61 I think what underwrites the assessment of damages in Giller v Procopets was that the explicit nature of the video weighed heavily, as did the threats made to distribute the video to other persons, and showing it to a third person. All of those matters were the subject of evidence and findings made by Gillard J.
62 It is not my intention to underestimate or understate what is contained on the video footage in this case and its impact upon the plaintiff; however, there are marked distinctions which I think I must weigh into consideration in assessing damages. Although I share the suspicions of the plaintiff that the fact that the defendant held onto the video footage for so long is very troubling and naturally has led her to question the extent of its use by the defendant, I think the evidence permits me to conclude that it was used by the defendant, but to go beyond that is speculative and without an evidentiary basis.

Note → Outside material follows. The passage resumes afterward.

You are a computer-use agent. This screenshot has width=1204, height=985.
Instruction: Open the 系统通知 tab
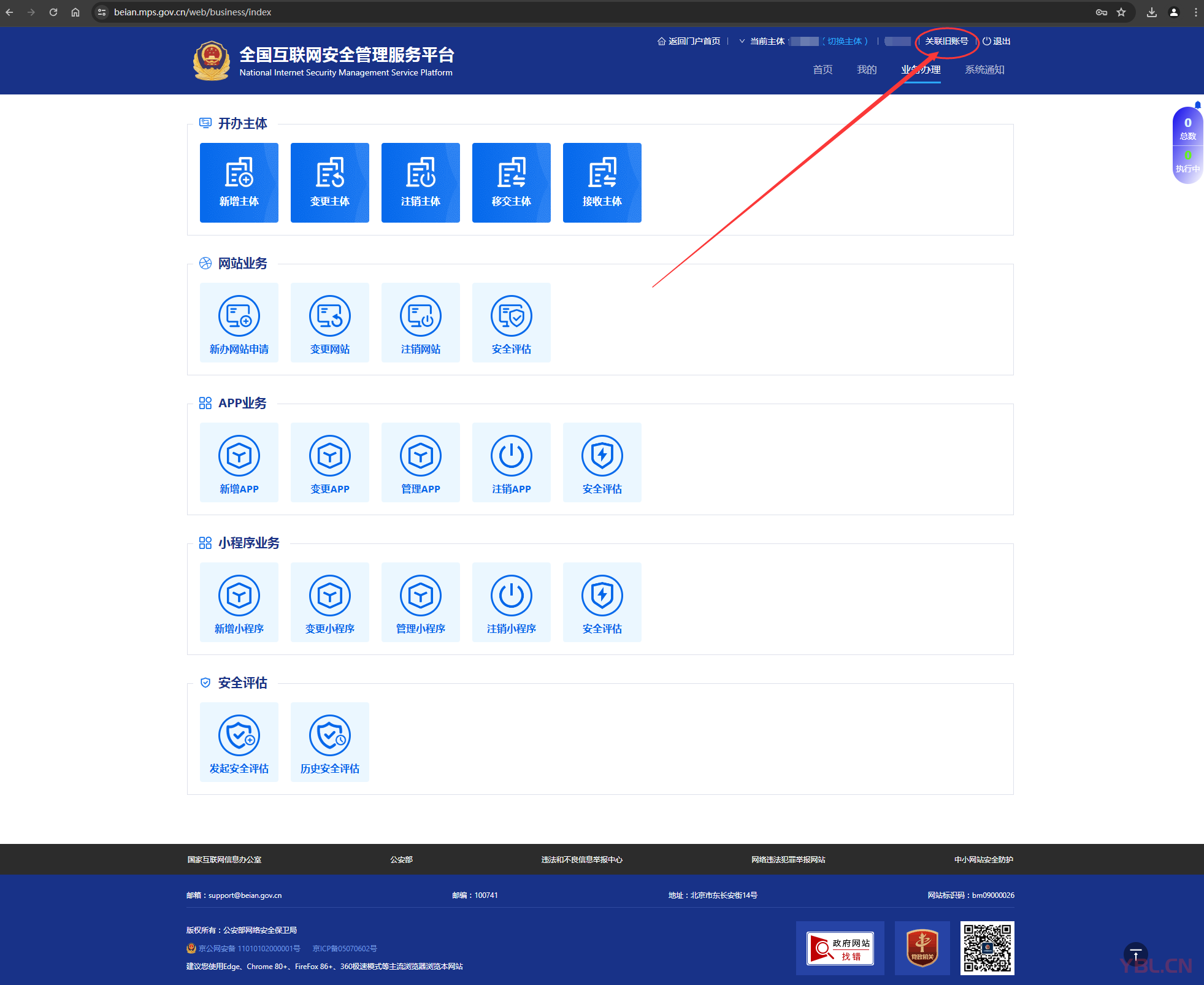tap(984, 69)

63 I think that an award of damages of $25,000 including $5,000 for aggravated damages is a fair and reasonable assessment of the plaintiff’s damages. I have awarded a sum for aggravated damages because I am not convinced by the defendant’s evidence that he did not look at the video footage, and that he has not done so in the ensuing years since it was first taken given that he held onto it for at least six years following the time it was taken.
Conclusion
64 Therefore, I will enter judgement for the plaintiff against the defendant for $25,000. I will hear the parties on the question of costs.